Opinion
December 19, 1995
Appeal from the Supreme Court, Bronx County (Harold Silverman, J.).
Viewing the evidence presented to the Grand Jury in a light most favorable to the People ( People v Wilson, 210 A.D.2d 666, lv denied 85 N.Y.2d 945), the court properly determined that it was insufficient to support the first count of the indictment charging defendant with criminal possession of a controlled substance in the first degree since the mere fact that he was seen placing a package containing 4 3/8 ounces of cocaine under a seat of a cab, without more, failed to establish that he had knowledge that he possessed at least four ounces, the amount required by statute (Penal Law § 220.21; cf., People v Sanchez, 86 N.Y.2d 27, 34).
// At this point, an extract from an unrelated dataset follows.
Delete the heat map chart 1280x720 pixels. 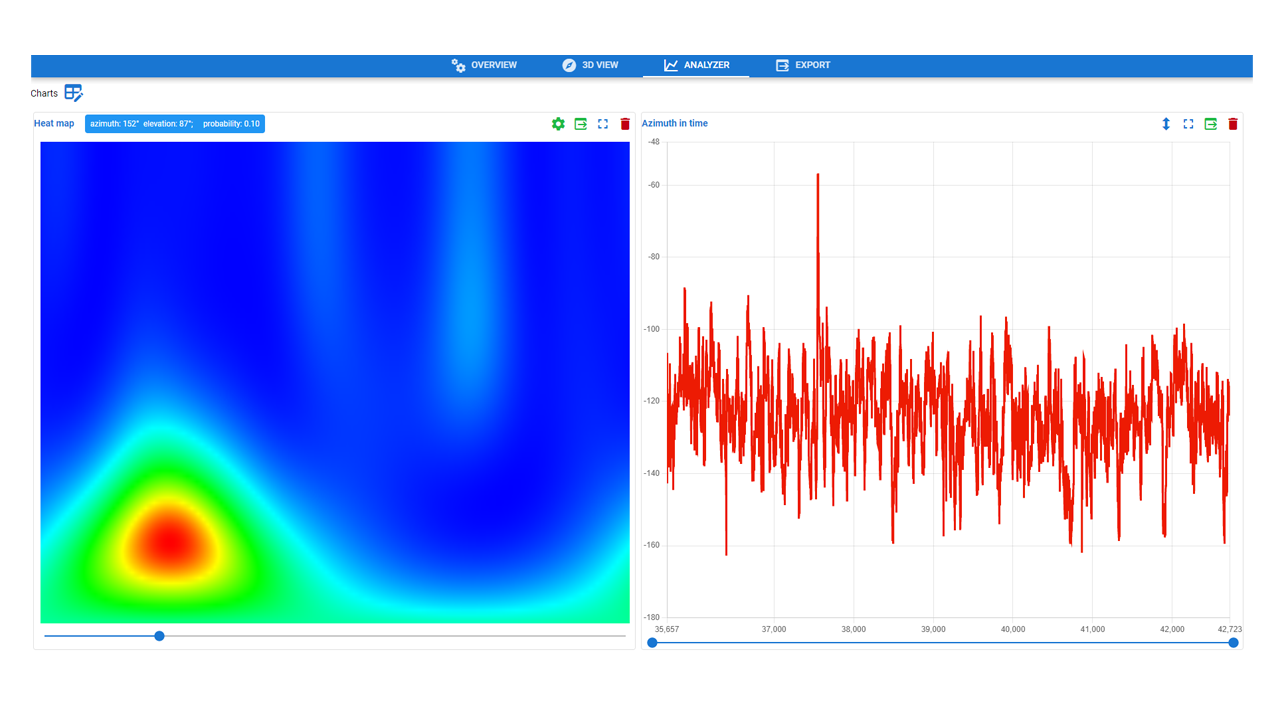coord(625,124)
However, the count should have been reduced to the lesser included offense of criminal possession of a controlled substance in the second degree (Penal Law § 220.18) since, for Grand Jury purposes, the totality of the evidence was sufficient to establish that defendant knowingly possessed at least two ounces, the statutory threshold for second degree possession ( People v Sanchez, supra; People v Wilson, supra).
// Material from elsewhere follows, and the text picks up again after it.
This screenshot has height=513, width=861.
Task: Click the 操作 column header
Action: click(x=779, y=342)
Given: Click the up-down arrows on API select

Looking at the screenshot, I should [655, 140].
The second count of the indictment charging defendant with possession with intent to sell was properly dismissed since the Grand Jury improperly drew an inference of an intent to sell from defendant's mere possession of 4 3/8 ounces of drugs, which were not packaged for sale and "unaccompanied by any other saleslike conduct" ( People v Sanchez, supra, at 35).
Concur — Murphy, P.J., Rosenberger, Ross, Nardelli and Mazzarelli, JJ.